Crises de ansiedade, medicação e atendimento psicológico
Amanda diz que já fazia acompanhamento psicológico antes do episódio, mas que buscou também atendimento psiquiátrico e passou a utilizar antidepressivos e medicamentos para amenizar crises de ansiedade que, afirma , se intensificaram após a consulta.
— Na hora, eu senti muito medo. Depois, quando parei para pensar sobre o que tinha acontecido, também senti muito nojo. Vejo que foi algo que me traumatizou muito, que a gente não espera para ninguém — diz Amanda.

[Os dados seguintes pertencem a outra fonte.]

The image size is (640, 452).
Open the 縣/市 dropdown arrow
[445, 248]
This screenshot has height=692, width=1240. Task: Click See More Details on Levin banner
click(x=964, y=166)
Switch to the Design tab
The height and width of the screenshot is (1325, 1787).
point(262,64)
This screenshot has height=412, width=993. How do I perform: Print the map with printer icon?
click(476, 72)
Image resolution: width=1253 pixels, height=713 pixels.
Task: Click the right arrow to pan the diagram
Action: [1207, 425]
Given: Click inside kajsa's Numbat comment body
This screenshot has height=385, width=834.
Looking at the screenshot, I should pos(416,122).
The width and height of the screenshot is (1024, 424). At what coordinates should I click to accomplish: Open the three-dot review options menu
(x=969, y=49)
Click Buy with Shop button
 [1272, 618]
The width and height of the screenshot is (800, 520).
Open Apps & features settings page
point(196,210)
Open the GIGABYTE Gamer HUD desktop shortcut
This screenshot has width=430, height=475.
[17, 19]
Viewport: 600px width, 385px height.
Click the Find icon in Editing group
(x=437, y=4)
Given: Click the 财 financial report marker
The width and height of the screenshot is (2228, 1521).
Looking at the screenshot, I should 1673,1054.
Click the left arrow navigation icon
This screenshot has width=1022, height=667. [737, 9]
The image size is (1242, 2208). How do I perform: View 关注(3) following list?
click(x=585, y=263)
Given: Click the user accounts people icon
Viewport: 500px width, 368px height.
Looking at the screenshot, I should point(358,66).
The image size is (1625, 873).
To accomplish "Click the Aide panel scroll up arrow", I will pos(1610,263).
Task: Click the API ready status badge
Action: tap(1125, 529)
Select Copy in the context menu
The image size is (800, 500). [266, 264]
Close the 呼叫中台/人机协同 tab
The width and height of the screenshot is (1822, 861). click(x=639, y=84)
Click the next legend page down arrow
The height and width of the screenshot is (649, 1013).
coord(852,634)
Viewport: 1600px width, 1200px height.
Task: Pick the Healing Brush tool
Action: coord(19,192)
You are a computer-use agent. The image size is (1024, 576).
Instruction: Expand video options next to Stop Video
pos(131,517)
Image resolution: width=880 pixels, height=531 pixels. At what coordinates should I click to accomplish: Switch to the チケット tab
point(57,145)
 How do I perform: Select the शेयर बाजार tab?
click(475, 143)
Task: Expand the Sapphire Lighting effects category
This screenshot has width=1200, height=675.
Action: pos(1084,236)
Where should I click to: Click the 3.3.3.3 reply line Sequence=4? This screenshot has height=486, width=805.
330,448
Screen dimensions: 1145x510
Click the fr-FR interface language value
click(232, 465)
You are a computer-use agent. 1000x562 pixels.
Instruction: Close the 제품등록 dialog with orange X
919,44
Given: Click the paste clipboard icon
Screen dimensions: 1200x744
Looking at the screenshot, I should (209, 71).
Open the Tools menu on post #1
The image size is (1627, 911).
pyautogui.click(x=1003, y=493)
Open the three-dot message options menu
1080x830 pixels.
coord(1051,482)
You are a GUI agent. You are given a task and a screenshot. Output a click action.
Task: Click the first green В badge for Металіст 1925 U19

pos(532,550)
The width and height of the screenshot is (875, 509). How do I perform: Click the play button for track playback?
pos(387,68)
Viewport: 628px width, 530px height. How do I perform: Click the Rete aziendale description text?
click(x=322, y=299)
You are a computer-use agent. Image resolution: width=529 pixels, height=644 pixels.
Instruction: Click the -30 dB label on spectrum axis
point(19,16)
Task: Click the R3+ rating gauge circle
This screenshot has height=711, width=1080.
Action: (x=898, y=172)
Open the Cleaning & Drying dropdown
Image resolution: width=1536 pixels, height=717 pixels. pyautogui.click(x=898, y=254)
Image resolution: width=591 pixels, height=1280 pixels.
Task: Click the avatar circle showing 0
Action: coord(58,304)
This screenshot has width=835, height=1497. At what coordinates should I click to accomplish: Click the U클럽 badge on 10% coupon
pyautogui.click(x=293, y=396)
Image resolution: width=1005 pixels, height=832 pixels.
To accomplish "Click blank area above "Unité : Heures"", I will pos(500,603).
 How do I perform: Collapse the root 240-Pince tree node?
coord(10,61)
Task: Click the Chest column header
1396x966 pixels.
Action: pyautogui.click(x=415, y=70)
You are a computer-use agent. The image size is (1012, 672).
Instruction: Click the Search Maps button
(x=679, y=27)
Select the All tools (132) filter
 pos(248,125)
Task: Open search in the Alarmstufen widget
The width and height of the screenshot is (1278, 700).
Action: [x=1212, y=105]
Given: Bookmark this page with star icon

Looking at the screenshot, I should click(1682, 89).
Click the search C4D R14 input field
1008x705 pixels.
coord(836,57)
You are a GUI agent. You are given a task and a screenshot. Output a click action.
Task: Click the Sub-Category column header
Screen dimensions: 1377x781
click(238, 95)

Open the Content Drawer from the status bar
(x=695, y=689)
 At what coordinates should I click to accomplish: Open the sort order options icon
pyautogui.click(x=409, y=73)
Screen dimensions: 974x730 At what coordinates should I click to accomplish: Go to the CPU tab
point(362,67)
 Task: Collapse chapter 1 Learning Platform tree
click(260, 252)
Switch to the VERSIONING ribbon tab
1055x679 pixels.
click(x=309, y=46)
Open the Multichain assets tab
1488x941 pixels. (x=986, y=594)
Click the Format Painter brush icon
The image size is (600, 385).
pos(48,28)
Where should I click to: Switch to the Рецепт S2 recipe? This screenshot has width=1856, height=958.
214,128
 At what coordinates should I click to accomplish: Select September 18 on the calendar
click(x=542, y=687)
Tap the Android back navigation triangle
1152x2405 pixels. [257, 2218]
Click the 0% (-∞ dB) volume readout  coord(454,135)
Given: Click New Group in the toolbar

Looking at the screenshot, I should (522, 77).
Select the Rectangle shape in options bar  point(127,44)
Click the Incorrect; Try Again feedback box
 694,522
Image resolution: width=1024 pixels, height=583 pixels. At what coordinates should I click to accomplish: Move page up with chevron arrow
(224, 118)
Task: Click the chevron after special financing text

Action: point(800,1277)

Vanessa diz que também precisou de atendimento psicológico e que faz uso de medicamentos. Após a divulgação do caso, as duas mulheres afirmam que aguardam por justiça.
— Precisei de acompanhamento psicológico e de medicamentos para que eu conseguisse pelo menos falar sobre aquilo, porque não é normal. Só conseguia pensar em quantas outras mulheres passariam por essa situação. Eu espero, do fundo do coração, que ele seja responsabilizado por cada ato que cometeu, porque a gente está ali buscando melhorar nossa autoestima, e não buscando mais problemas. Só quero justiça, que ele pague, que veja que não é por terem status ou dinheiro que as pessoas podem fazer o que quiserem e não sofrer consequências — diz Vanessa.
— Apesar de não acreditar que isso vá acontecer, gostaria muito que ele fosse preso. Espero que ele ao menos perca a licença e seja impedido de atuar, depois de tudo que causou — completa Amanda.
O que diz a defesa do médico
Procurado, Gustavo Nagelstein, advogado do médico, afirmou que o cirurgião plástico nega as acusações. No entanto, a defesa disse que só irá se manifestar após o depoimento do médico na delegacia, previsto para esta quinta-feira (15), às 14h. Depois, uma nota de esclarecimento será divulgada.
Como denunciar
Denúncias podem ser feitas pelos telefone (51) 98402-2495 e 98682-9585, ou pelo WhatsApp da Polícia Civil (51) 98444-0606.
Por que GZH não publica o nome do investigado?
Preservamos a identidade do médico porque ele não foi preso, nem indiciado ou denunciado pelo Ministério Público. Até este momento, ele é tratado como um suspeito.